Exercise: Every line of the data below needs to be reproduced exactly.
Data listing START
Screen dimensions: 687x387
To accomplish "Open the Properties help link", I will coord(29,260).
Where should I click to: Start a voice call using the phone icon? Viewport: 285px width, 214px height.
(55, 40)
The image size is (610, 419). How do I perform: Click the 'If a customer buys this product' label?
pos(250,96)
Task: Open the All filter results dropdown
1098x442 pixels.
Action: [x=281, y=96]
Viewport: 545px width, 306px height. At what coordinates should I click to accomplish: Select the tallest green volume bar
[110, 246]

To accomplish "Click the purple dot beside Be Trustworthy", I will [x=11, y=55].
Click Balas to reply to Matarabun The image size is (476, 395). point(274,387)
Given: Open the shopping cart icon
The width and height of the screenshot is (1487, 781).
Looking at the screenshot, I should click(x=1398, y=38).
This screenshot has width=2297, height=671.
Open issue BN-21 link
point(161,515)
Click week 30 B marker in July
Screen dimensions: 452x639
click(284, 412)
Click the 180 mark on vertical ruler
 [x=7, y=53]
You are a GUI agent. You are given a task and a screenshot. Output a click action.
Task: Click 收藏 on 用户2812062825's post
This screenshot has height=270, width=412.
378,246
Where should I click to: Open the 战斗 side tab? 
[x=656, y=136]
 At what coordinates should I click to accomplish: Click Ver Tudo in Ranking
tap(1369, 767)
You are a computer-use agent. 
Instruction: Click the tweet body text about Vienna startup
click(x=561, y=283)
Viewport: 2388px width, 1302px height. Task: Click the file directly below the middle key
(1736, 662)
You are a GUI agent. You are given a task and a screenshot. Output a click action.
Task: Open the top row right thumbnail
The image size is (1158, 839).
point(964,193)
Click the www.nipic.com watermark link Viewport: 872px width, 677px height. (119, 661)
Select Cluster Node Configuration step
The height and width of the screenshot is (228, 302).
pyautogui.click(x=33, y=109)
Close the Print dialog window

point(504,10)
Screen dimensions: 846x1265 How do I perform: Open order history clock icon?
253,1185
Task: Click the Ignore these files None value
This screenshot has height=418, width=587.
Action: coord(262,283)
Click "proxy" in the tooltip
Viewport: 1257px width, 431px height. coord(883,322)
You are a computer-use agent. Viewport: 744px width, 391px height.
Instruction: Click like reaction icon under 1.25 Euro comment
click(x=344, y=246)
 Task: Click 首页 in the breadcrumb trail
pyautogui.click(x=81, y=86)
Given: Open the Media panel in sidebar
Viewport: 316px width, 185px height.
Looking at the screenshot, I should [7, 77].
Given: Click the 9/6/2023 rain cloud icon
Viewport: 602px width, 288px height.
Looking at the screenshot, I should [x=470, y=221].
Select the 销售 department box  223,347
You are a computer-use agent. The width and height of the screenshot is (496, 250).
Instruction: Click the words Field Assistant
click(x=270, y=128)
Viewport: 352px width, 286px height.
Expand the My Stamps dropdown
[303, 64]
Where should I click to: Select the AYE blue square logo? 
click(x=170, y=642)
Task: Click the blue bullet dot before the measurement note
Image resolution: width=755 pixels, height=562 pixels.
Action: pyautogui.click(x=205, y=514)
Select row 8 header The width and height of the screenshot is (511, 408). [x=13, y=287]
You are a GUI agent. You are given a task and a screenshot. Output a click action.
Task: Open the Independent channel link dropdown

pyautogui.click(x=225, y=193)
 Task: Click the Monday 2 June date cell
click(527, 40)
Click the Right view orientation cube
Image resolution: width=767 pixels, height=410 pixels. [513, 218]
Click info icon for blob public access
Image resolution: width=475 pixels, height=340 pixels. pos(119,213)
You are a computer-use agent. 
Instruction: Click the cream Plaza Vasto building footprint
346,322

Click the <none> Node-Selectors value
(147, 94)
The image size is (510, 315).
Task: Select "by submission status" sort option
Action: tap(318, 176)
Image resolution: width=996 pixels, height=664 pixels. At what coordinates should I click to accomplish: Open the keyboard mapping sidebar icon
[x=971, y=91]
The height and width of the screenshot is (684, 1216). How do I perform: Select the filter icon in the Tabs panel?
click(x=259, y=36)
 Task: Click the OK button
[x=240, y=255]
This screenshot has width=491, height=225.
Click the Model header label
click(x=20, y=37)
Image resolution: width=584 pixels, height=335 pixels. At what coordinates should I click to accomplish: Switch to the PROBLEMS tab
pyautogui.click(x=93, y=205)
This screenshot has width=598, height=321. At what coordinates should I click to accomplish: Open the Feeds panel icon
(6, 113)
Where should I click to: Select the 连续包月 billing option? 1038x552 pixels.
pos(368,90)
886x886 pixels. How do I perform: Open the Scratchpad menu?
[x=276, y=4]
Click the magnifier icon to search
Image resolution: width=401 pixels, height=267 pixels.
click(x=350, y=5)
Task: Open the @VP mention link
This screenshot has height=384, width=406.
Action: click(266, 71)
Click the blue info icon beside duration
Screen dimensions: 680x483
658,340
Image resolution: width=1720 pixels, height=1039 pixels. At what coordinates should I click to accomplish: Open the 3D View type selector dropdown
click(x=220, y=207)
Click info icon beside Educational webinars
Data listing END
Your solution:
Screen dimensions: 687x387
To accomplish "Open the Properties help link", I will coord(29,260).
Where should I click to: Start a voice call using the phone icon? Viewport: 285px width, 214px height.
(55, 40)
The image size is (610, 419). How do I perform: Click the 'If a customer buys this product' label?
pos(250,96)
Task: Open the All filter results dropdown
1098x442 pixels.
Action: [x=281, y=96]
Viewport: 545px width, 306px height. At what coordinates should I click to accomplish: Select the tallest green volume bar
[110, 246]

To accomplish "Click the purple dot beside Be Trustworthy", I will [x=11, y=55].
Click Balas to reply to Matarabun The image size is (476, 395). point(274,387)
Given: Open the shopping cart icon
The width and height of the screenshot is (1487, 781).
Looking at the screenshot, I should click(x=1398, y=38).
This screenshot has width=2297, height=671.
Open issue BN-21 link
point(161,515)
Click week 30 B marker in July
Screen dimensions: 452x639
click(284, 412)
Click the 180 mark on vertical ruler
 [x=7, y=53]
You are a GUI agent. You are given a task and a screenshot. Output a click action.
Task: Click 收藏 on 用户2812062825's post
This screenshot has height=270, width=412.
378,246
Where should I click to: Open the 战斗 side tab? 
[x=656, y=136]
 At what coordinates should I click to accomplish: Click Ver Tudo in Ranking
tap(1369, 767)
You are a computer-use agent. 
Instruction: Click the tweet body text about Vienna startup
click(x=561, y=283)
Viewport: 2388px width, 1302px height. Task: Click the file directly below the middle key
(1736, 662)
You are a GUI agent. You are given a task and a screenshot. Output a click action.
Task: Open the top row right thumbnail
The image size is (1158, 839).
point(964,193)
Click the www.nipic.com watermark link Viewport: 872px width, 677px height. (119, 661)
Select Cluster Node Configuration step
The height and width of the screenshot is (228, 302).
pyautogui.click(x=33, y=109)
Close the Print dialog window

point(504,10)
Screen dimensions: 846x1265 How do I perform: Open order history clock icon?
253,1185
Task: Click the Ignore these files None value
This screenshot has height=418, width=587.
Action: coord(262,283)
Click "proxy" in the tooltip
Viewport: 1257px width, 431px height. coord(883,322)
You are a computer-use agent. Viewport: 744px width, 391px height.
Instruction: Click like reaction icon under 1.25 Euro comment
click(x=344, y=246)
 Task: Click 首页 in the breadcrumb trail
pyautogui.click(x=81, y=86)
Given: Open the Media panel in sidebar
Viewport: 316px width, 185px height.
Looking at the screenshot, I should [7, 77].
Given: Click the 9/6/2023 rain cloud icon
Viewport: 602px width, 288px height.
Looking at the screenshot, I should [x=470, y=221].
Select the 销售 department box  223,347
You are a computer-use agent. The width and height of the screenshot is (496, 250).
Instruction: Click the words Field Assistant
click(x=270, y=128)
Viewport: 352px width, 286px height.
Expand the My Stamps dropdown
[303, 64]
Where should I click to: Select the AYE blue square logo? 
click(x=170, y=642)
Task: Click the blue bullet dot before the measurement note
Image resolution: width=755 pixels, height=562 pixels.
Action: pyautogui.click(x=205, y=514)
Select row 8 header The width and height of the screenshot is (511, 408). [x=13, y=287]
You are a GUI agent. You are given a task and a screenshot. Output a click action.
Task: Open the Independent channel link dropdown

pyautogui.click(x=225, y=193)
 Task: Click the Monday 2 June date cell
click(527, 40)
Click the Right view orientation cube
Image resolution: width=767 pixels, height=410 pixels. [513, 218]
Click info icon for blob public access
Image resolution: width=475 pixels, height=340 pixels. pos(119,213)
You are a computer-use agent. 
Instruction: Click the cream Plaza Vasto building footprint
346,322

Click the <none> Node-Selectors value
(147, 94)
The image size is (510, 315).
Task: Select "by submission status" sort option
Action: tap(318, 176)
Image resolution: width=996 pixels, height=664 pixels. At what coordinates should I click to accomplish: Open the keyboard mapping sidebar icon
[x=971, y=91]
The height and width of the screenshot is (684, 1216). How do I perform: Select the filter icon in the Tabs panel?
click(x=259, y=36)
 Task: Click the OK button
[x=240, y=255]
This screenshot has width=491, height=225.
Click the Model header label
click(x=20, y=37)
Image resolution: width=584 pixels, height=335 pixels. At what coordinates should I click to accomplish: Switch to the PROBLEMS tab
pyautogui.click(x=93, y=205)
This screenshot has width=598, height=321. At what coordinates should I click to accomplish: Open the Feeds panel icon
(6, 113)
Where should I click to: Select the 连续包月 billing option? 1038x552 pixels.
pos(368,90)
886x886 pixels. How do I perform: Open the Scratchpad menu?
[x=276, y=4]
Click the magnifier icon to search
Image resolution: width=401 pixels, height=267 pixels.
click(x=350, y=5)
Task: Open the @VP mention link
This screenshot has height=384, width=406.
Action: click(266, 71)
Click the blue info icon beside duration
Screen dimensions: 680x483
658,340
Image resolution: width=1720 pixels, height=1039 pixels. At what coordinates should I click to accomplish: Open the 3D View type selector dropdown
click(x=220, y=207)
Click info icon beside Educational webinars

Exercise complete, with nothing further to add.